Für die Franzosen war Belmondo der beliebteste all ihrer Schauspieler. Nicht der Lustigste (das war Louis de Funèes), nicht der Schönste (das war Delon), aber der Unkomplizierteste, der Einfachste, auch der Unverfrorenste und Mutigste.

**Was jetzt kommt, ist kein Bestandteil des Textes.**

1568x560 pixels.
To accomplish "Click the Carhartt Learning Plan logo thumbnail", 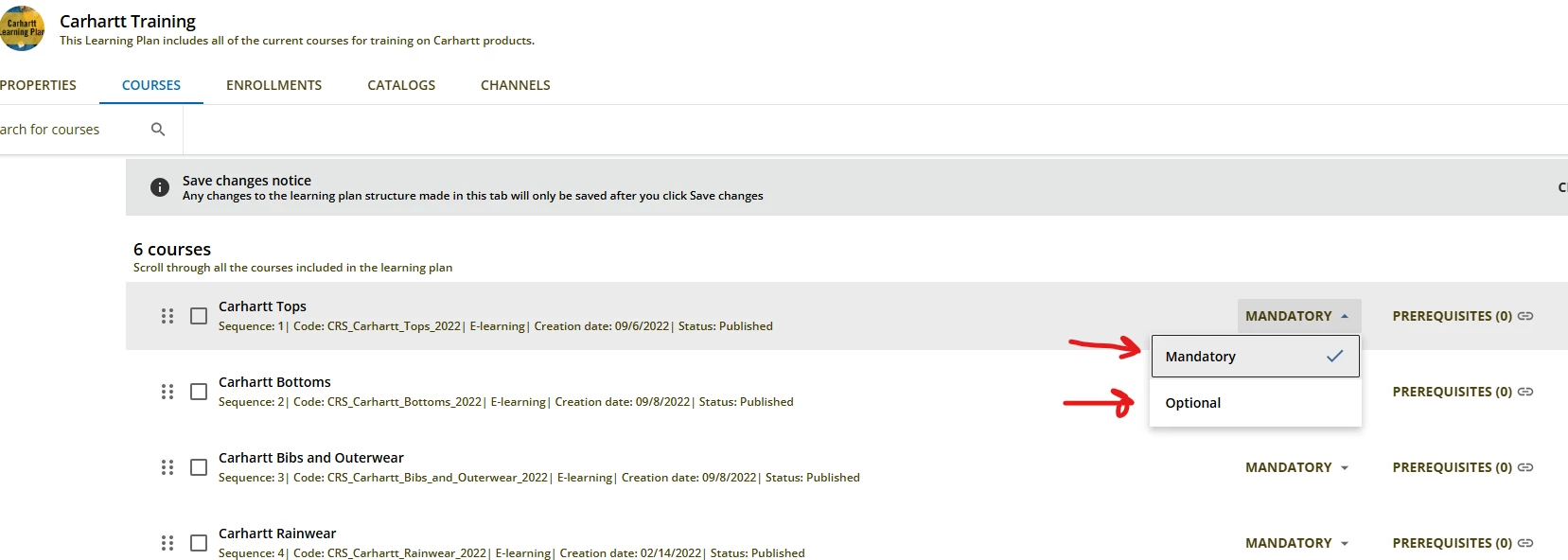I will pyautogui.click(x=21, y=28).
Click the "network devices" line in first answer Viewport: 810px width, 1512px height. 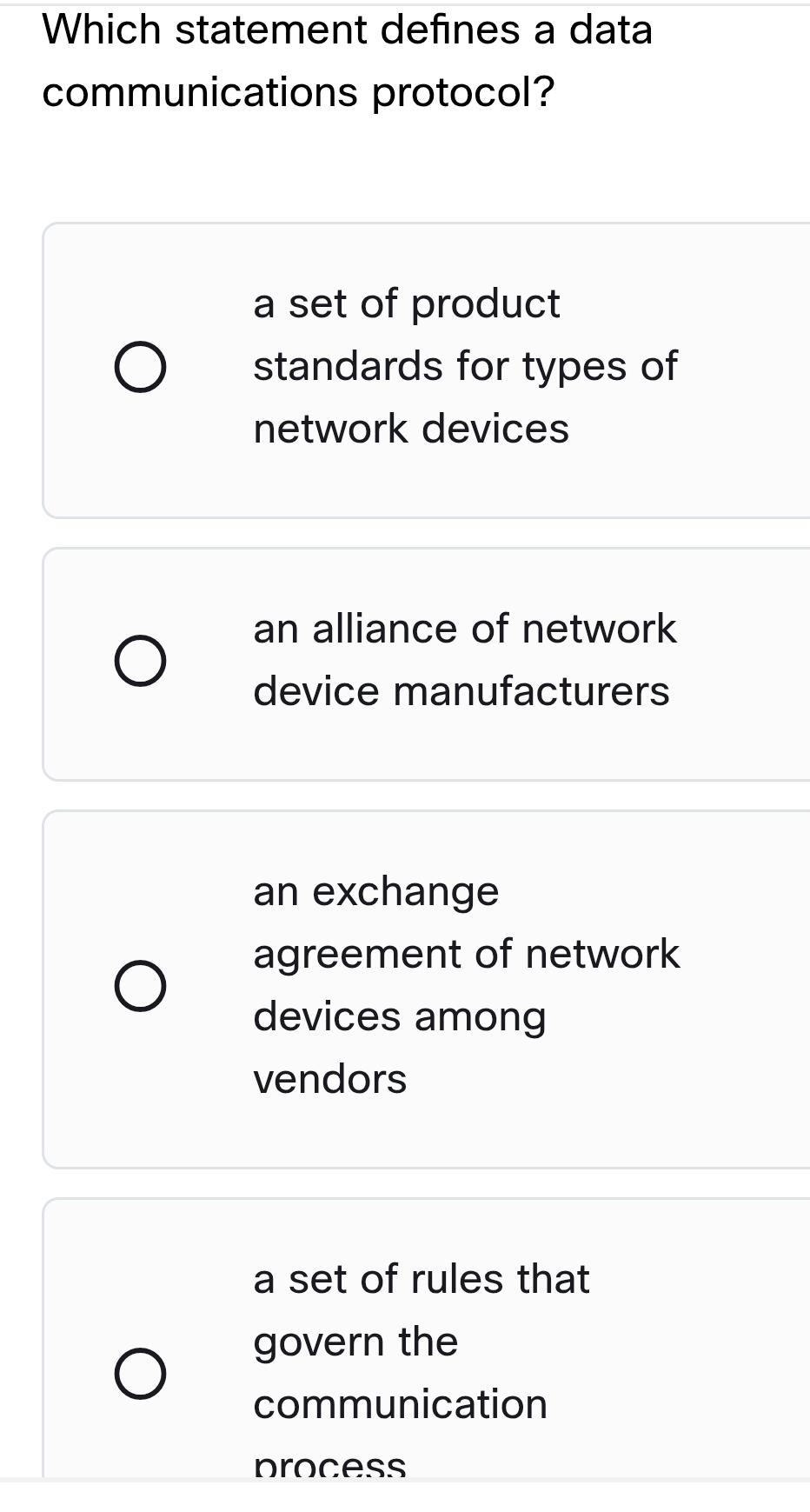411,430
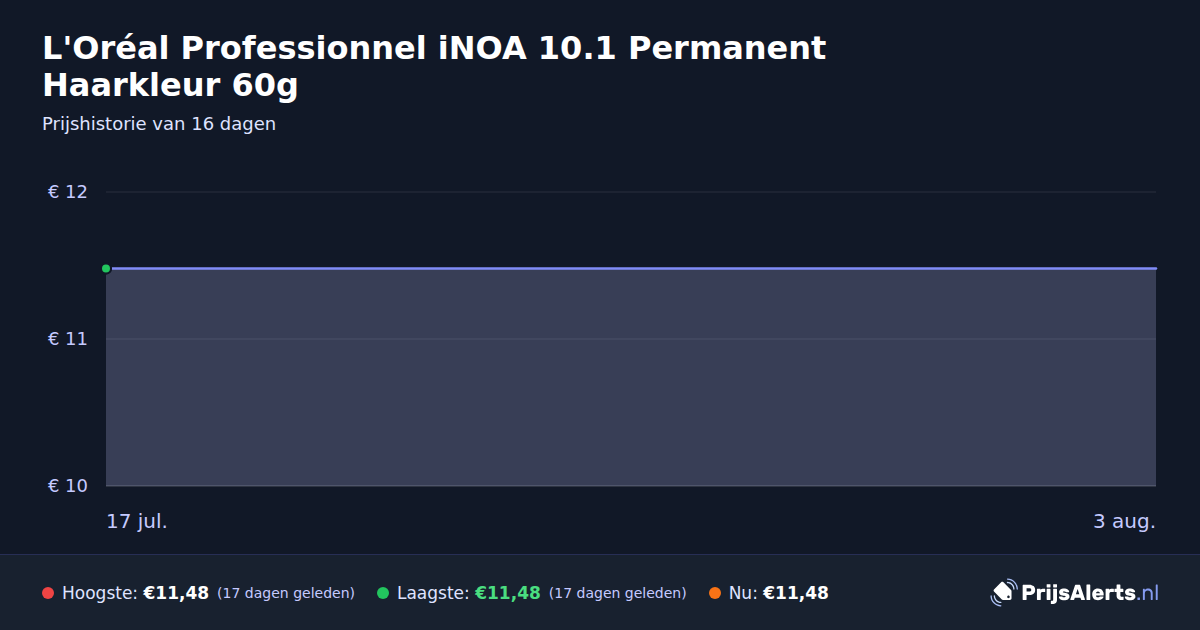Click the shaded area under the price line
Screen dimensions: 1200x630
(631, 378)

Kurz: «Der Grösste». So lautete auch der ironische Zusatz seines vielleicht besten Films, «Le Magnifique». In einem einfachen, aber genialen Drehbuch spielt Belmondo einen erfolglosen Schriftsteller, der sich in seiner kalten Bude mit Auftragskrimis über Wasser hält; für seinen tristen Alltag revanchiert er sich in seinen Bahnhofromanen, indem er die Bösewichte mit dem Konterfrei seines realen Verlegers ausstattet und dann mit Genuss in alle Bestandteile zerlegt. Ein anderer Feind wird als Agent in einer Telefonkabine von einem Hai zerfleischt. Der Autor schreibt so schnell, dass ihm auch sonst die Realität in die Quere kommt: Die Putzfrau, die sehr real zum Reinemachen kommt, taucht Sekunden später in seinem Actionbuch auf.
«Ich habe ein so glückliches Leben gehabt!»
Das war eine Rolle nach Belmondos Mass. Der «Volksschauspieler», wie ihn Pariser Medien respektvoll nannten, wurde auch ein erfolgreicher Film- und Theaterproduzent; er kaufte und unterhielt in Paris auch sein eigenes Theater. 1999 trat er letztmals auf einer Bühne auf; 2001 ereilte ihn ein Hirnschlag. Danach spielte er nur noch in kleinere Rollen. Aber immer mit einem grossen Maul («Frankreich, das bin ich») und einem grossen Herzen.
Schon stark geschwächt, sagte er, er sei nur traurig, dass ihn seine besten Schauspielerfreunde wie Philippe Noiret oder Jean Rochefort durch ihren Tod verlassen hätten. «Ich selber habe keine Angst vor dem Ende,» erzählte er einem der letzten Journalisten, die ihn interviewten. Gefragt, warum nicht, sagte: «Ich habe ein so glückliches Leben gehabt!» Und Millionen von Zuschauern jeweils zwei Filmstunden lang glücklich gemacht.